Quelques rares sources médiévales mentionnent ces peurs de l'an mil. Leur exploitation au fil des siècles contribua à forger un mythe si vivace et solide qu'on en entend encore parfois de lointains échos. C'est le cas dans l'An mil, grand succès de Michel Sardou que nous analysons en fin de billet (précision utile pour tous ceux qui ne jurent que par Michel et n'ont que faire des chroniqueurs monastiques et des querelles historiographiques).

Au Moyen Âge, en particulier au Xe siècle, une place importante était accordée à la dimension eschatologique du christianisme, c'est-à-dire l'attente du salut éternel après le Jugement dernier. A cet élément de la foi s'ajoutait chez certains des croyances millénaristes.
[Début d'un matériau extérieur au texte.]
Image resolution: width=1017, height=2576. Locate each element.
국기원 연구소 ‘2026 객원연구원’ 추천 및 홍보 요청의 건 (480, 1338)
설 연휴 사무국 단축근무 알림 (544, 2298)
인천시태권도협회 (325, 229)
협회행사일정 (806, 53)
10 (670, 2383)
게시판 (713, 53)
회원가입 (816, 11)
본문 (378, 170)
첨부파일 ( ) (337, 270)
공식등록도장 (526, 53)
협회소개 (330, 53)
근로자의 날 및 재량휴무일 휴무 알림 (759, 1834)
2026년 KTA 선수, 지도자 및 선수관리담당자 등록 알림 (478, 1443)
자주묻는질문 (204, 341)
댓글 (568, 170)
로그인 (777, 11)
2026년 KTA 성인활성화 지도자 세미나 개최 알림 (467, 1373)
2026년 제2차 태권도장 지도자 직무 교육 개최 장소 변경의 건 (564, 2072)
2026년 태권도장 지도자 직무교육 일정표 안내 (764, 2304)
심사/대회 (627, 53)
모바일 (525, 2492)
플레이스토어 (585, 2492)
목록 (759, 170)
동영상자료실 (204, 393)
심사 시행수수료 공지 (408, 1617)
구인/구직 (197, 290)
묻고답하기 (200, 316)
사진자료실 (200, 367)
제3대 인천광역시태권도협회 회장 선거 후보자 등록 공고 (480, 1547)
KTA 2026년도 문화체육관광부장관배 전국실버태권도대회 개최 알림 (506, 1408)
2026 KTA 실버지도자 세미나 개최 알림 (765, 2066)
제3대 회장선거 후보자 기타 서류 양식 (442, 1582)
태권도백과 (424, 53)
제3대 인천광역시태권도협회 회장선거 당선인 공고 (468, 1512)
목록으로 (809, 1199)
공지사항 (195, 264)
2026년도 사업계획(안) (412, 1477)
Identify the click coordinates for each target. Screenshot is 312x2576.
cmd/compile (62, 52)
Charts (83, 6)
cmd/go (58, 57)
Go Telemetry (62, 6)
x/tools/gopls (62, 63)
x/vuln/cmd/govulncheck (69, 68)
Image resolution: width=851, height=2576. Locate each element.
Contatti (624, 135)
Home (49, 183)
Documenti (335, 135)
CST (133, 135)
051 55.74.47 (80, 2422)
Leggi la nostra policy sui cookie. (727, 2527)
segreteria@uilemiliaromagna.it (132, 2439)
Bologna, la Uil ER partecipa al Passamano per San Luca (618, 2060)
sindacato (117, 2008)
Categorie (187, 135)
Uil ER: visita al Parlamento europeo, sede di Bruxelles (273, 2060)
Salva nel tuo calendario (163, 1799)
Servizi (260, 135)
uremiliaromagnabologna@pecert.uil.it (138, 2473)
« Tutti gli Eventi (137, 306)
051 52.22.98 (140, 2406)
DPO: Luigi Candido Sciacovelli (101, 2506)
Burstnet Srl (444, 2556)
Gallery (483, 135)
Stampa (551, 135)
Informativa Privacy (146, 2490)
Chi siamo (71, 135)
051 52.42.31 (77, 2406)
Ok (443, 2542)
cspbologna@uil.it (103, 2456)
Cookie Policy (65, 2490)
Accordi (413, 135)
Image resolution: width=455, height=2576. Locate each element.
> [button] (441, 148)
Ces chrétiens, qui se fondaient sur l'interprétation du chapitre XX de l'Apocalypse de Saint-Jean (versets 7-8), attendaient la fin du monde mille ans après l'Incarnation du Christ. "Lorsque mille ans seront accomplis Satan sera relâché de sa prison et il séduira les nations qui sont aux confins de la terre, Gog et Magog, afin de les rassembler pour la guerre aussi nombreuses que le sable de la mer." 
Au IV° siècle, dans la Cité de Dieu, Saint-Augustin fait commencer le millénaire à la naissance du Christ, mais il précise aussitôt que le chiffre mille reste avant tout métaphorique et représente une très longue période. Selon lui, la fin du monde arrivera un jour, annoncé  par le retour de l'Antéchrist, mais sans que l'on puisse connaître ni la date ni l'heure.
Lambert- Liber Floridus (1120) [Public domain]
A partir du X° siècle, l'interprétation du passage de l'Apocalypse suscite l'inquiétude d'une poignée de chroniqueurs monastiques. Dans quelques très rares manuscrits il est ainsi fait mention d'un retour de l'Antéchrist ou de phénomènes inquiétants à l'approche de l'an mil. Vers 994, dans un écrit adressé à Hugues Capet, Abbon, l'abbé de Fleury (Saint-Benoît-sur-Loire), mentionne l'existence de peurs eschatologiques pour mieux les réfuter. Il s'agit de l'unique témoignage d'époque mentionnant une croyance millénariste. 
Dans la première moitié du XI° siècle, le moine bourguignon Raoul Glaber relate les faits qui se sont passés aux environs de la millième année de l'Incarnation. Dans son Histoire, le moine interprète l'histoire de son temps à partir de ses connaissances théologiques et scripturaires. Après avoir décrit les catastrophes survenues sur terre (incendies, éruption volcanique, apparition de dragons, famines, pluies de sang, hérésies),  Raoul termine son livre II par cette phrase: "Ces signes concordent avec la prophétie de Jean, selon laquelle Satan sera déchaîné après mille ans accomplis". On le voit, l'auteur construit ses Histoires en se référant à l’Apocalypse de Saint-Jean.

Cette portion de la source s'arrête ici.